The Royal College of Nursing has warned ministers that balloting on industrial action is “inevitable” if ministers do not change their plans on pension reform.

Changes proposed by the government would raise the retirement age to 66 by 2026 and force staff to pay more in contributions.

At yesterday’s annual general meeting in London, general secretary and chief executive Peter Carter said the NHS pension scheme is currently already “providing a profit for the Treasury of £2bn a year”.

Regarding the proposed changes, he said: “You’re being asked to pay more, work longer and receive less. It’s totally unacceptable… this is a fight the government didn’t need to have at this moment in time. Even now, I would implore the government to rethink this, and row back. It’s about doing what’s right and proper.”

Last month a special meeting of the RCN council chose not to ballot for industrial action. Mr Carter defended the decision, as negotiations were still ongoing. But he added: “I will put a marker down for the government. Unless there is change, it is inevitable that there will be a ballot.”

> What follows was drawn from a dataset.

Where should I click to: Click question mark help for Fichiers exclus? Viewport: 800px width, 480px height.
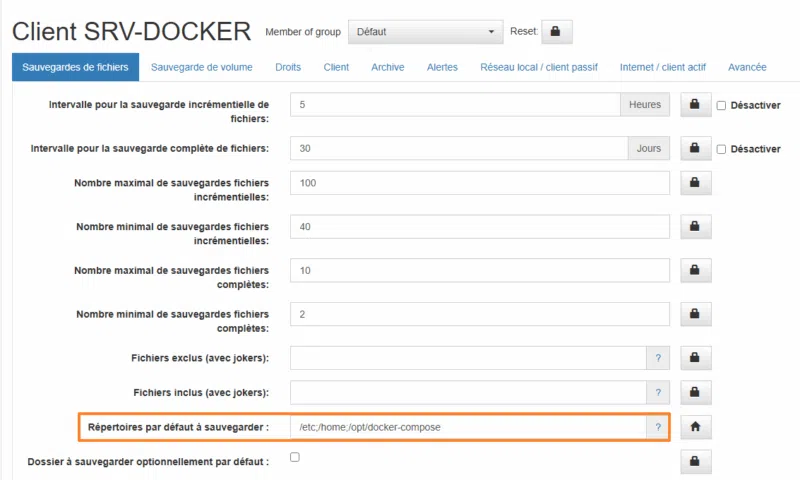pyautogui.click(x=658, y=358)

Over coming days the college would “crank up” its campaign against the plans, Mr Carter said. He also called on RCN members to make sure they respond if and when they are balloted, “as ultimately it’s about what the members say”.

His comments echoed those of RCN president, Angela Spyropoulos, who told the AGM: “A ballot on industrial action is inevitable if your concerns are not listened to and the deal on the table doesn’t change significantly. We won’t accept what’s being offered to you now.”

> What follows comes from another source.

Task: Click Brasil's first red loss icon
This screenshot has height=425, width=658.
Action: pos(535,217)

She added: “I want you to return the ballot papers, badly. But do rest assured that any action that we do take will have a real impact and your voice will be heard. Some of you think we should already have balloted and not seen the negotiations to the end.

“But we only get one chance at this to get it right – and a loaded gun is more threatening than a fired one. We know what can happen to the reputation of a profession and a union when action is taken too early and we don’t want to hurt your chances of getting the pension you deserve.”

Closing the meeting, Ms Spyropoulos said: “As a Liverpool girl I’m always ready for a fight. I’m going to send a message to the government – don’t you mess with the nurses, mate, because if you do you will live to regret it. If you want your history to be the first time in the history of this college to have nurses taking industrial action, then shame on you.”

  • 23 Comments

Readers' comments (23)

  • ...don't hold your breath...

    I just hope the action matches the posturing.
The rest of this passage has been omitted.